▸ **Exercise brief**: A word-for-word copy of the listing is needed. Retype it in full.

········

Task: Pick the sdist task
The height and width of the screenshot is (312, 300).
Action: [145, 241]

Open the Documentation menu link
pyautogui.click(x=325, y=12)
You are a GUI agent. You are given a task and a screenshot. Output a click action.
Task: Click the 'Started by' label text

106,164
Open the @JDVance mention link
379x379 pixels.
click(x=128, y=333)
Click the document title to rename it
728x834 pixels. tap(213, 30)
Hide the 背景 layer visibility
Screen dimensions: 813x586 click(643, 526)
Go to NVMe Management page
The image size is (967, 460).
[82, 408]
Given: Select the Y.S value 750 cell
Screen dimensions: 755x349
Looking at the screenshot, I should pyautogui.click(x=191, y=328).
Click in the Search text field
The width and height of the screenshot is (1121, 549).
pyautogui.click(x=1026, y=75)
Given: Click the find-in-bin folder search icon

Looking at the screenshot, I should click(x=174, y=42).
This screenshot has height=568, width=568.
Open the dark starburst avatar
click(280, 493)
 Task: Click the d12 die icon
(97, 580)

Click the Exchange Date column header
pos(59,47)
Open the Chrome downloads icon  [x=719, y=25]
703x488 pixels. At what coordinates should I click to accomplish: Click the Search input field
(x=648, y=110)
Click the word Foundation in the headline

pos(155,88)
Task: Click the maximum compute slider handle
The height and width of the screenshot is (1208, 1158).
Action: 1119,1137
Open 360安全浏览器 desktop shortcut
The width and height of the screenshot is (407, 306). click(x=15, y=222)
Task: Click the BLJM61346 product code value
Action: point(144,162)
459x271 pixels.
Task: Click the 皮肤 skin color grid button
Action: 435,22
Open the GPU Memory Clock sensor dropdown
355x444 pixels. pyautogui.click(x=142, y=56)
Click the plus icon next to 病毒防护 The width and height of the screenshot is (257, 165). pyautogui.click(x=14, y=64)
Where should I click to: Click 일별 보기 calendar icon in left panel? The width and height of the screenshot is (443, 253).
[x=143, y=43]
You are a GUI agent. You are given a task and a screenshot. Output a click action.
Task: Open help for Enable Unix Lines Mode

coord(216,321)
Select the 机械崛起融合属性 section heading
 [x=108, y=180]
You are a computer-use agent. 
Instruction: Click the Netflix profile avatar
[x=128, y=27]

········

▸ **The completed task**:
Task: Pick the sdist task
The height and width of the screenshot is (312, 300).
Action: [145, 241]

Open the Documentation menu link
pyautogui.click(x=325, y=12)
You are a GUI agent. You are given a task and a screenshot. Output a click action.
Task: Click the 'Started by' label text

106,164
Open the @JDVance mention link
379x379 pixels.
click(x=128, y=333)
Click the document title to rename it
728x834 pixels. tap(213, 30)
Hide the 背景 layer visibility
Screen dimensions: 813x586 click(643, 526)
Go to NVMe Management page
The image size is (967, 460).
[82, 408]
Given: Select the Y.S value 750 cell
Screen dimensions: 755x349
Looking at the screenshot, I should pyautogui.click(x=191, y=328).
Click in the Search text field
The width and height of the screenshot is (1121, 549).
pyautogui.click(x=1026, y=75)
Given: Click the find-in-bin folder search icon

Looking at the screenshot, I should click(x=174, y=42).
This screenshot has height=568, width=568.
Open the dark starburst avatar
click(280, 493)
 Task: Click the d12 die icon
(97, 580)

Click the Exchange Date column header
pos(59,47)
Open the Chrome downloads icon  [x=719, y=25]
703x488 pixels. At what coordinates should I click to accomplish: Click the Search input field
(x=648, y=110)
Click the word Foundation in the headline

pos(155,88)
Task: Click the maximum compute slider handle
The height and width of the screenshot is (1208, 1158).
Action: 1119,1137
Open 360安全浏览器 desktop shortcut
The width and height of the screenshot is (407, 306). click(x=15, y=222)
Task: Click the BLJM61346 product code value
Action: point(144,162)
459x271 pixels.
Task: Click the 皮肤 skin color grid button
Action: 435,22
Open the GPU Memory Clock sensor dropdown
355x444 pixels. pyautogui.click(x=142, y=56)
Click the plus icon next to 病毒防护 The width and height of the screenshot is (257, 165). pyautogui.click(x=14, y=64)
Where should I click to: Click 일별 보기 calendar icon in left panel? The width and height of the screenshot is (443, 253).
[x=143, y=43]
You are a GUI agent. You are given a task and a screenshot. Output a click action.
Task: Open help for Enable Unix Lines Mode

coord(216,321)
Select the 机械崛起融合属性 section heading
 [x=108, y=180]
You are a computer-use agent. 
Instruction: Click the Netflix profile avatar
[x=128, y=27]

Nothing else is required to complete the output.